Master-Slave Replication Setup for Web Applications
Replication solves two problems: high availability (failover) and read scaling. We examine PostgreSQL streaming replication — the standard and reliable approach.
Architecture
App servers
│
├── writes ──▶ Primary (master)
│ │
│ WAL stream
│ │
└── reads ──▶ Replica 1 (hot standby)
Replica 2 (hot standby)
Hot standby — replica accepts SELECT queries. Cold standby — only for failover, no reads.
Primary Configuration
postgresql.conf on the main server:
# Replication
wal_level = replica # minimum for streaming replication
max_wal_senders = 5 # max concurrent replication connections
wal_keep_size = 1GB # how much WAL to keep on disk for lagging replica
max_replication_slots = 5 # physical replication slots
# Performance
synchronous_commit = on # on = synchronous WAL write, off = faster, risk losing 1 transaction
pg_hba.conf on primary — allow replication user connection:
# TYPE DATABASE USER ADDRESS METHOD
host replication replicator 10.0.1.0/24 scram-sha-256
Create replication user:
CREATE ROLE replicator WITH REPLICATION LOGIN PASSWORD 'strong_password';
Replica Configuration (PostgreSQL 12+)
On replica start pg_basebackup for initial sync:
# On replica server, PostgreSQL stopped
pg_basebackup \
-h 10.0.1.10 \ # primary IP
-U replicator \
-D /var/lib/postgresql/14/main \
-P \ # progress
-Xs \ # include WAL stream
-R # create standby.signal and write primary_conninfo
Flag -R creates standby.signal and adds to postgresql.auto.conf:
primary_conninfo = 'host=10.0.1.10 port=5432 user=replicator password=strong_password application_name=replica1'
primary_slot_name = 'replica1_slot'
postgresql.conf on replica:
hot_standby = on # accept SELECT on replica
hot_standby_feedback = on # replica reports its transactions to primary (prevents vacuum race)

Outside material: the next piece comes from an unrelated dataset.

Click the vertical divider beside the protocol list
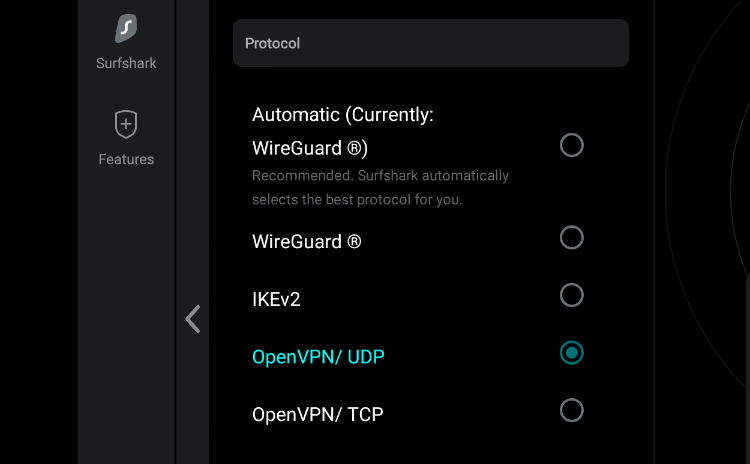[x=654, y=232]
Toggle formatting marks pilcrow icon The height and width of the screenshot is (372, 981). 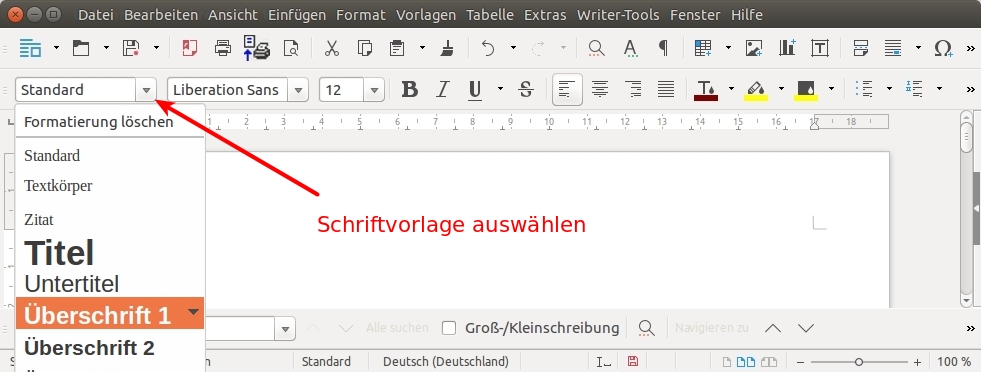tap(663, 48)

max_standby_streaming_delay = 30s
Replication Slots
Slot guarantees primary won't delete WAL segments before replica receives them:
-- On primary
SELECT pg_create_physical_replication_slot('replica1_slot');
-- Check status
SELECT slot_name, active, restart_lsn, confirmed_flush_lsn,
pg_size_pretty(pg_wal_lsn_diff(pg_current_wal_lsn(), restart_lsn)) AS lag_bytes
FROM pg_replication_slots;
Risk of slots: if replica disconnects for long — primary accumulates WAL files. Control it:
# postgresql.conf on primary
max_slot_wal_keep_size = 10GB # PostgreSQL 13+: max WAL for slot
Monitoring Replication Lag
-- On primary: status of all replicas
SELECT
application_name,
client_addr,
state,
sent_lsn,
write_lsn,
flush_lsn,
replay_lsn,
pg_size_pretty(pg_wal_lsn_diff(sent_lsn, replay_lsn)) AS replay_lag_bytes,
write_lag,
flush_lag,
replay_lag
FROM pg_stat_replication;
-- On replica: current lag
SELECT
now() - pg_last_xact_replay_timestamp() AS replication_lag_seconds,
pg_is_in_recovery() AS is_replica;
Application Configuration
Route queries at application level: write → primary, read → replica.
For Node.js + Sequelize:
const sequelize = new Sequelize({
dialect: 'postgres',
replication: {
read: [
{ host: '10.0.1.11', username: 'app', password: process.env.DB_PASS, database: 'mydb' },
{ host: '10.0.1.12', username: 'app', password: process.env.DB_PASS, database: 'mydb' },
],
write: {
host: '10.0.1.10', username: 'app', password: process.env.DB_PASS, database: 'mydb',
},
},
pool: { max: 10, idle: 10000 },
});
For Python (SQLAlchemy) — via custom routing or sqlalchemy-rwconn library.
PgBouncer as Proxy
Recommended to place PgBouncer before each DB server:
App → PgBouncer (primary:6432) → PostgreSQL Primary :5432
App → PgBouncer (replica:6432) → PostgreSQL Replica :5432
PgBouncer reduces real PostgreSQL connections — important with hundreds of application workers.
Automatic Failover
Patroni is the standard for automatic PostgreSQL failover in production:
# /etc/patroni/config.yml (fragment)
scope: postgres-cluster
name: node1
restapi:
listen: 0.0.0.0:8008
connect_address: 10.0.1.10:8008
etcd:
hosts: 10.0.1.20:2379,10.0.1.21:2379,10.0.1.22:2379
bootstrap:
dcs:
ttl: 30
loop_wait: 10
retry_timeout: 10
maximum_lag_on_failover: 1048576 # 1MB
pg_hba:
- host replication replicator 10.0.1.0/24 scram-sha-256
postgresql:
listen: 0.0.0.0:5432
connect_address: 10.0.1.10:5432
data_dir: /var/lib/postgresql/14/main
parameters:
max_connections: 200
wal_level: replica
max_wal_senders: 5
Patroni uses etcd (or Consul, ZooKeeper) as distributed lock. On primary failure — automatically promotes replica with minimal lag.
Timelines
Manual streaming replication setup (primary + 1–2 replicas, no failover): 1 day. Installation and setup of Patroni with etcd and HAProxy for automatic failover: 2–3 days.